**Records for this task**
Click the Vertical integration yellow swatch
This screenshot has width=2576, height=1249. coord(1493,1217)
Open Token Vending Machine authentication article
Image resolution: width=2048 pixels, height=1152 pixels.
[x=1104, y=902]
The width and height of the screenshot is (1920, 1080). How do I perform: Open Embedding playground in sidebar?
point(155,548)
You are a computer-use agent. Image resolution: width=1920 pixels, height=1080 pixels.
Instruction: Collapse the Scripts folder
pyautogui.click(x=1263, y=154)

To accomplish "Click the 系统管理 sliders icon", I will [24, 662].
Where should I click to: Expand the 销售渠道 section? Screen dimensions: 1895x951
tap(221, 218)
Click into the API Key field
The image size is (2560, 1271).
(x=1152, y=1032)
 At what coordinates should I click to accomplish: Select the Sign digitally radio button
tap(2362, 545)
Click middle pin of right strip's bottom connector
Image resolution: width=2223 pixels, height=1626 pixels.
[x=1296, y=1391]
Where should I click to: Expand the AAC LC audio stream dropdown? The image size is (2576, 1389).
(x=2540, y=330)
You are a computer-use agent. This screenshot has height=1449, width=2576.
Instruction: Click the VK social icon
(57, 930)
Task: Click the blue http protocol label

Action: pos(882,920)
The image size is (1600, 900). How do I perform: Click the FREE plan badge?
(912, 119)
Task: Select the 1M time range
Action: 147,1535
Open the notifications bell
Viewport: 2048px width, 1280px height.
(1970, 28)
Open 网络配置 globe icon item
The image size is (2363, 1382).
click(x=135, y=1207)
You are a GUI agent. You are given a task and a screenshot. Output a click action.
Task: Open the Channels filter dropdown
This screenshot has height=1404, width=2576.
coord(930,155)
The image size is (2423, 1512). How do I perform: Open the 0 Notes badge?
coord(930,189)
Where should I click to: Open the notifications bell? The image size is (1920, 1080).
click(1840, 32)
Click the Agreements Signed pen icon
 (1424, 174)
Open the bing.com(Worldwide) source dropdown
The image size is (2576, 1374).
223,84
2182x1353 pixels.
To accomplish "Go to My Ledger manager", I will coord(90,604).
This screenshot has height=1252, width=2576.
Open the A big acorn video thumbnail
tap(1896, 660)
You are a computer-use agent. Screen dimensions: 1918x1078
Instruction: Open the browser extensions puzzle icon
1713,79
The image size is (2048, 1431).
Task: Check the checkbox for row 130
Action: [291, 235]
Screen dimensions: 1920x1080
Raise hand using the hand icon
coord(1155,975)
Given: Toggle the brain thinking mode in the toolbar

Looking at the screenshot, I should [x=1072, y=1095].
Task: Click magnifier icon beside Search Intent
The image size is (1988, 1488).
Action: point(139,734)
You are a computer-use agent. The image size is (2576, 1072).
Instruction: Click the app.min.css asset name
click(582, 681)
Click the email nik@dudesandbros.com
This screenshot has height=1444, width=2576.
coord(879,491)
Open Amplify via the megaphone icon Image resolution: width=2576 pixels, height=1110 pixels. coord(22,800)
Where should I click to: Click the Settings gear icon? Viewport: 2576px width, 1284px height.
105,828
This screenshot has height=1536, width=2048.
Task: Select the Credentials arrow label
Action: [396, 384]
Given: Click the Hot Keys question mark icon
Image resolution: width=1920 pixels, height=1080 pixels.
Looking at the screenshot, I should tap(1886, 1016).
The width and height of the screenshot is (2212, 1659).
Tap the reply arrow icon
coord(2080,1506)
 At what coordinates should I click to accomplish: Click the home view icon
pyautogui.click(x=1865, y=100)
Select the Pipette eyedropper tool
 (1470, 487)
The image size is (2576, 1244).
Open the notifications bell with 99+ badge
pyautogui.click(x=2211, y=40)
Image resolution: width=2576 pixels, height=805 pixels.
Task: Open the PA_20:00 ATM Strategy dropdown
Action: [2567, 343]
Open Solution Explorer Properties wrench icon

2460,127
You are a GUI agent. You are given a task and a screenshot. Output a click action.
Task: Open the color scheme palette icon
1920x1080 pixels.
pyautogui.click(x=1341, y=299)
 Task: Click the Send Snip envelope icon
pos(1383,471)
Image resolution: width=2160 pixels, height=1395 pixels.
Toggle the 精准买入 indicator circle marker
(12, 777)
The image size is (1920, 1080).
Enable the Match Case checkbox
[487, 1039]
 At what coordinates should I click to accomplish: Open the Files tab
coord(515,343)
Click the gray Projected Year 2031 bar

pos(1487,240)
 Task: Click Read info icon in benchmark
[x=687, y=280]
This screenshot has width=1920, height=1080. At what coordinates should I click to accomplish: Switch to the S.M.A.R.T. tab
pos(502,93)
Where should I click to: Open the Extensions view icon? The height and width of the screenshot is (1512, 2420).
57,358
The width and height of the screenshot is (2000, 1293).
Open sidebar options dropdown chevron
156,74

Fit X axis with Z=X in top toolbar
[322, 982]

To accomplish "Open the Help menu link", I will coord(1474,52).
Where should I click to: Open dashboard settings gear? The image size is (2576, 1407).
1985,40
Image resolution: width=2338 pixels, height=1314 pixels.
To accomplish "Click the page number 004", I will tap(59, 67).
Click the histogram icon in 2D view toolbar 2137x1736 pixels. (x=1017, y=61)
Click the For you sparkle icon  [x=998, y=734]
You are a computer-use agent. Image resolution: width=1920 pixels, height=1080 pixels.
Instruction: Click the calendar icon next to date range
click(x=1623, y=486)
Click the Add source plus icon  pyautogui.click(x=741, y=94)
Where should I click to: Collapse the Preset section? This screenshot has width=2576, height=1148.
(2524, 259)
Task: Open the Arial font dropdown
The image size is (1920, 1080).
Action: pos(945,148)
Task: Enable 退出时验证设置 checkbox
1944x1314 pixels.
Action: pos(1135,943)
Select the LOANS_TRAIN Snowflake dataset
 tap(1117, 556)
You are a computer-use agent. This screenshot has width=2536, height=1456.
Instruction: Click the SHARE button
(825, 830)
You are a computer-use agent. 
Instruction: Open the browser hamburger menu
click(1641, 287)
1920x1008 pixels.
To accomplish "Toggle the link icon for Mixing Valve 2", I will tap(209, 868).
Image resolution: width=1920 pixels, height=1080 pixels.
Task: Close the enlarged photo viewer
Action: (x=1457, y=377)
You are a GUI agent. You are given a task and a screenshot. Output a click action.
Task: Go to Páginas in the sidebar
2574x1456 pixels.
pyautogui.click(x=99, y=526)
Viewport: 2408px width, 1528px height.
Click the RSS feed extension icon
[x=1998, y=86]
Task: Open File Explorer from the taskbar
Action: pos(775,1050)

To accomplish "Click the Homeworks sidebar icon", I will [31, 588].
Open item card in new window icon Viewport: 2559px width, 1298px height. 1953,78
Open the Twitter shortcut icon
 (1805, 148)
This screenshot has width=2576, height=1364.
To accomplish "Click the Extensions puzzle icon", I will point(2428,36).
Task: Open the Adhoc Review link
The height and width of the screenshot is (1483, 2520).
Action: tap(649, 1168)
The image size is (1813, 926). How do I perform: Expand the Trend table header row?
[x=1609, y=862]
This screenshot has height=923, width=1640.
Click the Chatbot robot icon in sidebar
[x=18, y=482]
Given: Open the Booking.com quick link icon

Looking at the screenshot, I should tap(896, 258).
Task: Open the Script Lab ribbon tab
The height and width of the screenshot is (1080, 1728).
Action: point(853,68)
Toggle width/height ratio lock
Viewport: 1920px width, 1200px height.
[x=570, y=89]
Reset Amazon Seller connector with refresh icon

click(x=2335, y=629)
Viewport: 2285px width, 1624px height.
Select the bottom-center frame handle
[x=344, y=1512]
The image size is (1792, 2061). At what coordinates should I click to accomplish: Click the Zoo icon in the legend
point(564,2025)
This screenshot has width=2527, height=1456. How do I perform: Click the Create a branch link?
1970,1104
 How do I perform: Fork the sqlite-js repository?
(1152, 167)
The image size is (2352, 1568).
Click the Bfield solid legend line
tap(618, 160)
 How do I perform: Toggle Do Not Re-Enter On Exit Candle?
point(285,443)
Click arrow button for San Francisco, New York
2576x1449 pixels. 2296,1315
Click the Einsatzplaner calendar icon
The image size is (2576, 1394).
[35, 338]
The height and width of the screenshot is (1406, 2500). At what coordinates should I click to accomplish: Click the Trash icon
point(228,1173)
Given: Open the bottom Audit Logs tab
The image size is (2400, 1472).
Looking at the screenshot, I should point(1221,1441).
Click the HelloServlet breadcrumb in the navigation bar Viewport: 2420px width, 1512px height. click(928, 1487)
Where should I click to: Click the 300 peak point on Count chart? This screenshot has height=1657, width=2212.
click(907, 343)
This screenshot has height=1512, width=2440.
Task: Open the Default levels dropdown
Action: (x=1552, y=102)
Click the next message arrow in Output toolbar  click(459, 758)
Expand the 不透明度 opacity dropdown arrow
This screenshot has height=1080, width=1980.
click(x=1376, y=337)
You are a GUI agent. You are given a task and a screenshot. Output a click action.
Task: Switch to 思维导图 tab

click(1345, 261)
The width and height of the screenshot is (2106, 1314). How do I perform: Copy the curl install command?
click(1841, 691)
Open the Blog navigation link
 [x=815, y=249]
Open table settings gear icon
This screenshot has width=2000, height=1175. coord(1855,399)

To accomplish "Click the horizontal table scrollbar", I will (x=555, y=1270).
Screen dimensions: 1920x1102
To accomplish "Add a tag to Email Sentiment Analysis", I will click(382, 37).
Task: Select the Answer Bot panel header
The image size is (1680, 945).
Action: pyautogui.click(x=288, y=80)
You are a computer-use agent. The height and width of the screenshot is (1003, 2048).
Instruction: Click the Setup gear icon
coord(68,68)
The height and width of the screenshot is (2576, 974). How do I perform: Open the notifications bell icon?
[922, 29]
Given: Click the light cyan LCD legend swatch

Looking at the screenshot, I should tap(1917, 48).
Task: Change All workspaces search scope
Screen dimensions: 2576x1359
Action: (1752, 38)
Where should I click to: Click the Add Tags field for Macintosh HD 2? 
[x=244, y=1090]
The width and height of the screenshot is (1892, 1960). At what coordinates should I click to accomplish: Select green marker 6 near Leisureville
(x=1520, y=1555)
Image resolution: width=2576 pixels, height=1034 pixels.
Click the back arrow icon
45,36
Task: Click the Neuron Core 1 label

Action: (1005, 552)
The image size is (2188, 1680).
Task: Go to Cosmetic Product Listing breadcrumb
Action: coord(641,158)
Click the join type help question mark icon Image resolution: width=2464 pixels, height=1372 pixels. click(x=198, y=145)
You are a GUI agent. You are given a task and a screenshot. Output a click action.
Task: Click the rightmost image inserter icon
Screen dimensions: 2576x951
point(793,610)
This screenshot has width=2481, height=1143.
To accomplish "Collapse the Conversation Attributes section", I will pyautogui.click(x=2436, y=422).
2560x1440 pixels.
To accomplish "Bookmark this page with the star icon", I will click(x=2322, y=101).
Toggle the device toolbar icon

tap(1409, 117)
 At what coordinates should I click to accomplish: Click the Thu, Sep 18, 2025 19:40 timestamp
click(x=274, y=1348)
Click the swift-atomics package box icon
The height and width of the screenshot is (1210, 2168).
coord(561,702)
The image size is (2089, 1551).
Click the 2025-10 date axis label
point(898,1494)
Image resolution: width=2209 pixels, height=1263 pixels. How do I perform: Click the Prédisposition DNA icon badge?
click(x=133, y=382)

**Your instructions**
Show, from the entries above, every line that includes the string "computer".

**Task output**
You are a computer-use agent. Image resolution: width=1920 pixels, height=1080 pixels.
You are a computer-use agent. This screenshot has height=1449, width=2576.
You are a computer-use agent. Screen dimensions: 1918x1078
You are a computer-use agent. The image size is (2576, 1072).
You are a computer-use agent. Image resolution: width=1920 pixels, height=1080 pixels.
You are a computer-use agent. This screenshot has width=2536, height=1456.
You are a computer-use agent. 
You are a computer-use agent. The height and width of the screenshot is (1003, 2048).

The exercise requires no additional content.